TASK TO COMPLETE> In the lines from the one containing "Image resolution: width=1348" through the one containing "Select the CID0002", inclusive, substitute "battery" for "keyboard" and leave everything else unchanged. Return only those lines.

DATA SUPPLIED>
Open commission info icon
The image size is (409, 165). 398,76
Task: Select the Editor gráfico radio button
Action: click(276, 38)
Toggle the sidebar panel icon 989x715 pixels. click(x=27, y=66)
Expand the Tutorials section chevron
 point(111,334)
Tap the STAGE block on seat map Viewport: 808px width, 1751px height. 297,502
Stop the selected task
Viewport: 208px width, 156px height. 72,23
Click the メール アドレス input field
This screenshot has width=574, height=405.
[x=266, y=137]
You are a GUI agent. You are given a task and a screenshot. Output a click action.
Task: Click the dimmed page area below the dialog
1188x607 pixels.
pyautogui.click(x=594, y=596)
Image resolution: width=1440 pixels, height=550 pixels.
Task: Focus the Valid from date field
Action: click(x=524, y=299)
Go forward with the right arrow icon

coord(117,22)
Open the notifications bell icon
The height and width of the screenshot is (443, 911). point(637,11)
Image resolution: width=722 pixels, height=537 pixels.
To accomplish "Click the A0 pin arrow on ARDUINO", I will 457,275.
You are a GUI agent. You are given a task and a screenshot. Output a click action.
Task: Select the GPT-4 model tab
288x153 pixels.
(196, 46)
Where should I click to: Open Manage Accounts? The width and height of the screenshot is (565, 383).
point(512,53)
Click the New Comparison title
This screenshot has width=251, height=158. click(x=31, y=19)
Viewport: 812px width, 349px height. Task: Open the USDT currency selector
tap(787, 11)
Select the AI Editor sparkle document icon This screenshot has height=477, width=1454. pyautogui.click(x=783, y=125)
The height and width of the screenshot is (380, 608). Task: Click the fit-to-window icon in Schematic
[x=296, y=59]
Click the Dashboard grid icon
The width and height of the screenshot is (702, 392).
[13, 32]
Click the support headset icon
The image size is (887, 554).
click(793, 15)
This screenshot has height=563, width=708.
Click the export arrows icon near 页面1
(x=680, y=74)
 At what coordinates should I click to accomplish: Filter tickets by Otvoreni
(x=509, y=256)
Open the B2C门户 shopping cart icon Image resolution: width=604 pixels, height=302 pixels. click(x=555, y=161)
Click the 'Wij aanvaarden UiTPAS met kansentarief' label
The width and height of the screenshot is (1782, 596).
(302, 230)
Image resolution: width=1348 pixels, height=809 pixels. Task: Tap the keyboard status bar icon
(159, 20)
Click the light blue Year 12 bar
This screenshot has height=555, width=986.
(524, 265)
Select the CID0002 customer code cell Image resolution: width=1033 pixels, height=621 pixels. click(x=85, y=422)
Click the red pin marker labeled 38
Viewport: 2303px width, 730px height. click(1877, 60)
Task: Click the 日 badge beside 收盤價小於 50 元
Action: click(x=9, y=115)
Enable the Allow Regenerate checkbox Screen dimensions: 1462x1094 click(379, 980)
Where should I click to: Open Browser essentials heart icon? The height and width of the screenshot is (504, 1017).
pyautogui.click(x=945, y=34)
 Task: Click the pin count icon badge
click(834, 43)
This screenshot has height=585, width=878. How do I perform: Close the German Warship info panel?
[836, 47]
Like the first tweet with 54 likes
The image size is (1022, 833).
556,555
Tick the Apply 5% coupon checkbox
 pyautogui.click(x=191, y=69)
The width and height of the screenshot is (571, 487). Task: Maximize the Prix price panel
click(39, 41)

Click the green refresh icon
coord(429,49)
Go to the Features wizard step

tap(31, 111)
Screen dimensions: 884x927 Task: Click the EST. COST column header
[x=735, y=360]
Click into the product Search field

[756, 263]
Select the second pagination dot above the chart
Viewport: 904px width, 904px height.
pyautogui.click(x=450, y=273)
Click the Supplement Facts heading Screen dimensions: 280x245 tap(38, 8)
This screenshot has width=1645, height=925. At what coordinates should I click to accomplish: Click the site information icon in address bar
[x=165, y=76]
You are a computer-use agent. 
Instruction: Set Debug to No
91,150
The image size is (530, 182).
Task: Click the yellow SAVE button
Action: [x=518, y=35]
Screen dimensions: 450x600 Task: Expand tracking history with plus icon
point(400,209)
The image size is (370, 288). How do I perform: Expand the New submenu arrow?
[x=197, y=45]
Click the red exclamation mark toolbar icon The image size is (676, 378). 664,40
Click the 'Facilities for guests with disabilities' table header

RESULT FOR THIS TASK>
Image resolution: width=1348 pixels, height=809 pixels. Task: Tap the battery status bar icon
(159, 20)
Click the light blue Year 12 bar
This screenshot has height=555, width=986.
(524, 265)
Select the CID0002 customer code cell Image resolution: width=1033 pixels, height=621 pixels. click(x=85, y=422)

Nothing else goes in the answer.